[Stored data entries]
* * *

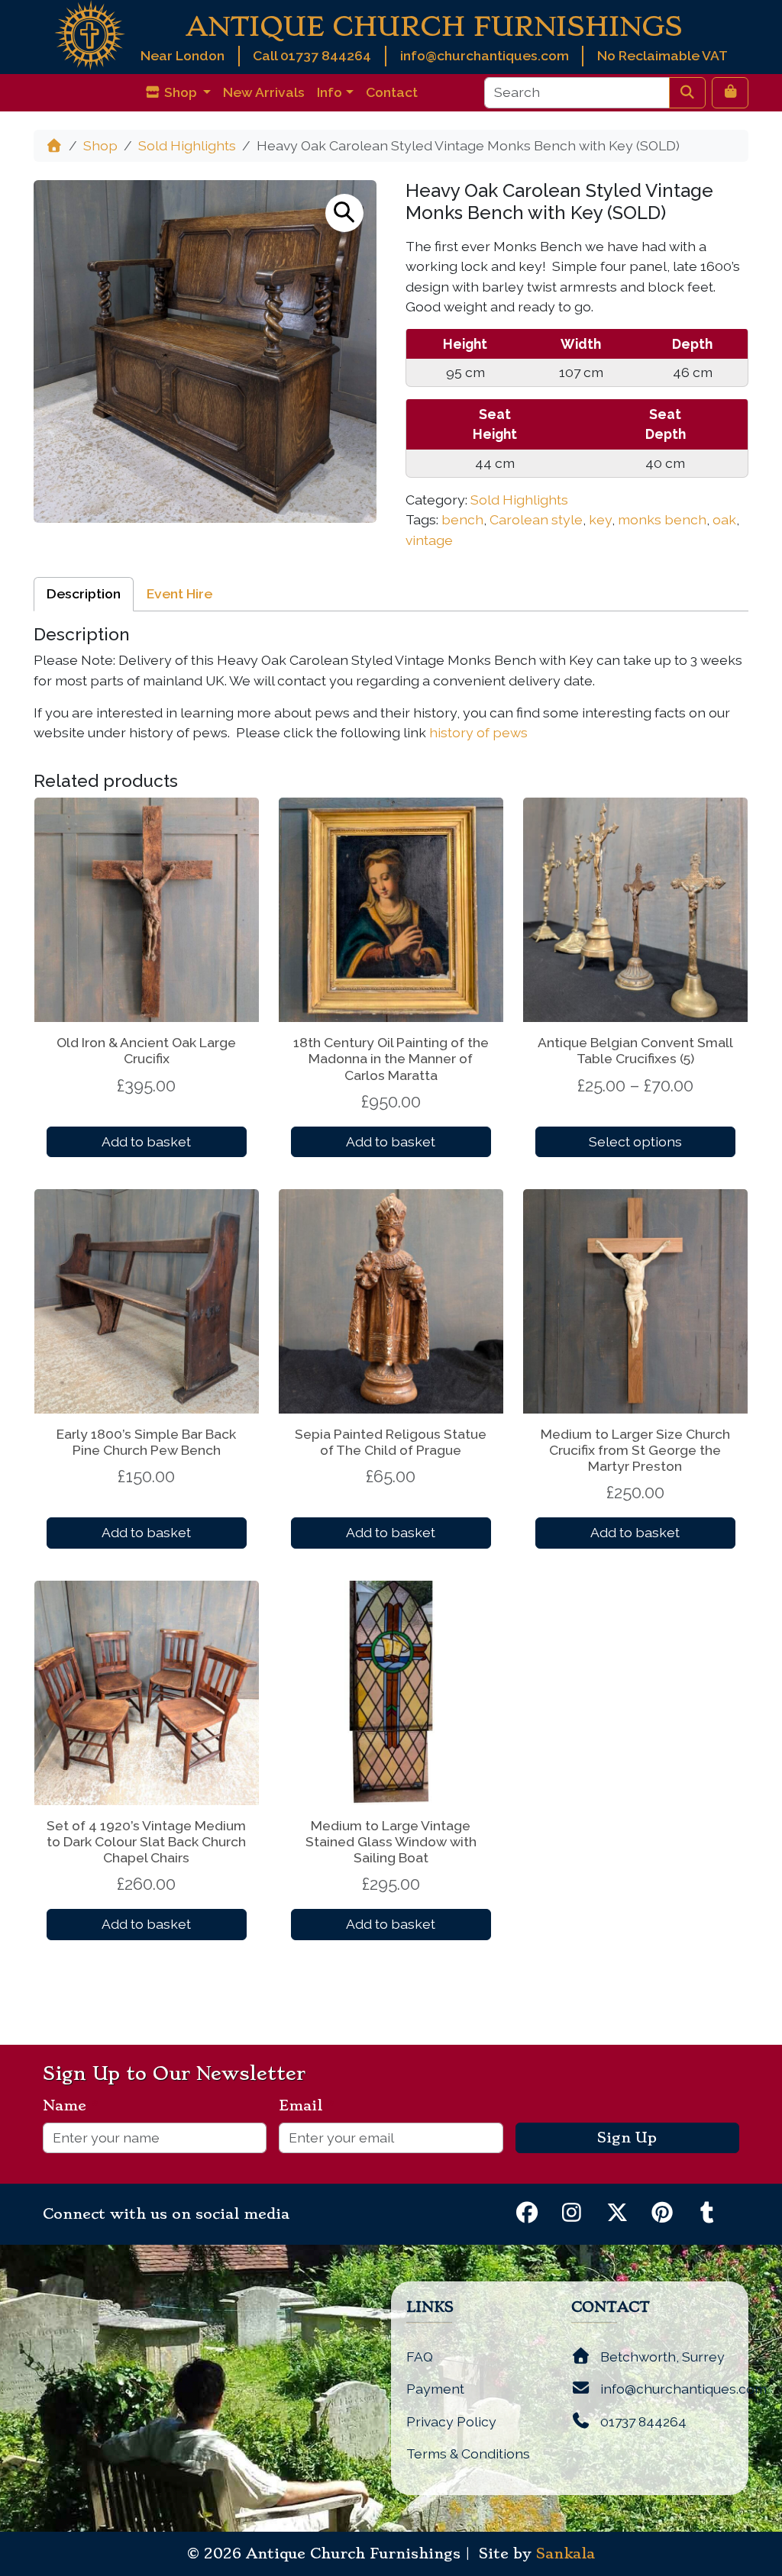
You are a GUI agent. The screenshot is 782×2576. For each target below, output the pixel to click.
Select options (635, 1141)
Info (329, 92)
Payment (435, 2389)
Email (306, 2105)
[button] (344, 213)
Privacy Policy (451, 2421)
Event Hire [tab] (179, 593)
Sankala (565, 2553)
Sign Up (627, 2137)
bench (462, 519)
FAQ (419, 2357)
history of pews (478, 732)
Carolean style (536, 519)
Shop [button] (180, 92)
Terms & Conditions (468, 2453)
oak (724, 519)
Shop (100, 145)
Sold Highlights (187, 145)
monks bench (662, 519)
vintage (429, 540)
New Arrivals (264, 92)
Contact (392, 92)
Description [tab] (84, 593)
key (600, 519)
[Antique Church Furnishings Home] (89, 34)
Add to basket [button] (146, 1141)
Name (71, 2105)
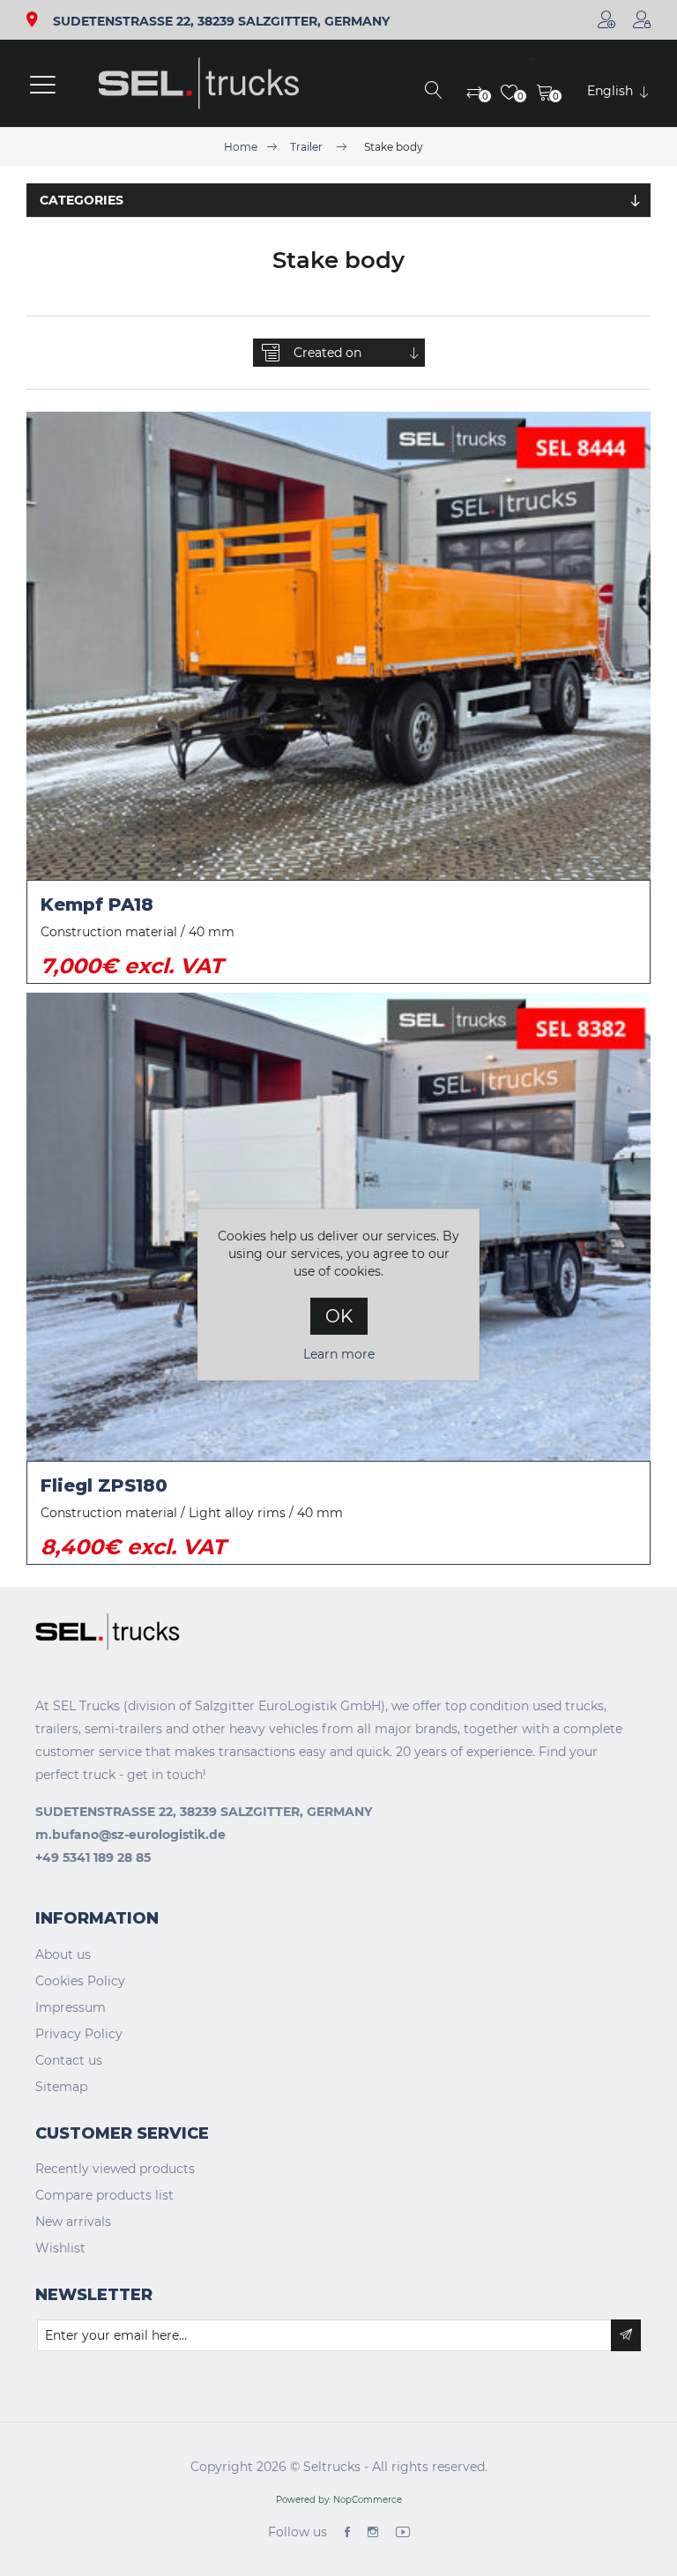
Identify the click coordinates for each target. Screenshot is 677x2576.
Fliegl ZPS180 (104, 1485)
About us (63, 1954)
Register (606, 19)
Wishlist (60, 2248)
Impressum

* * *

◆ **What you are asked to do**
Where does "each" appear in the records above? Copy every line that has it.

◆ **Response to the exercise**
You are a GUI agent. The screenshot is 782×2576. For each target below, output the pixel to click.
Identify the click coordinates for each target. Screenshot is 677x2576.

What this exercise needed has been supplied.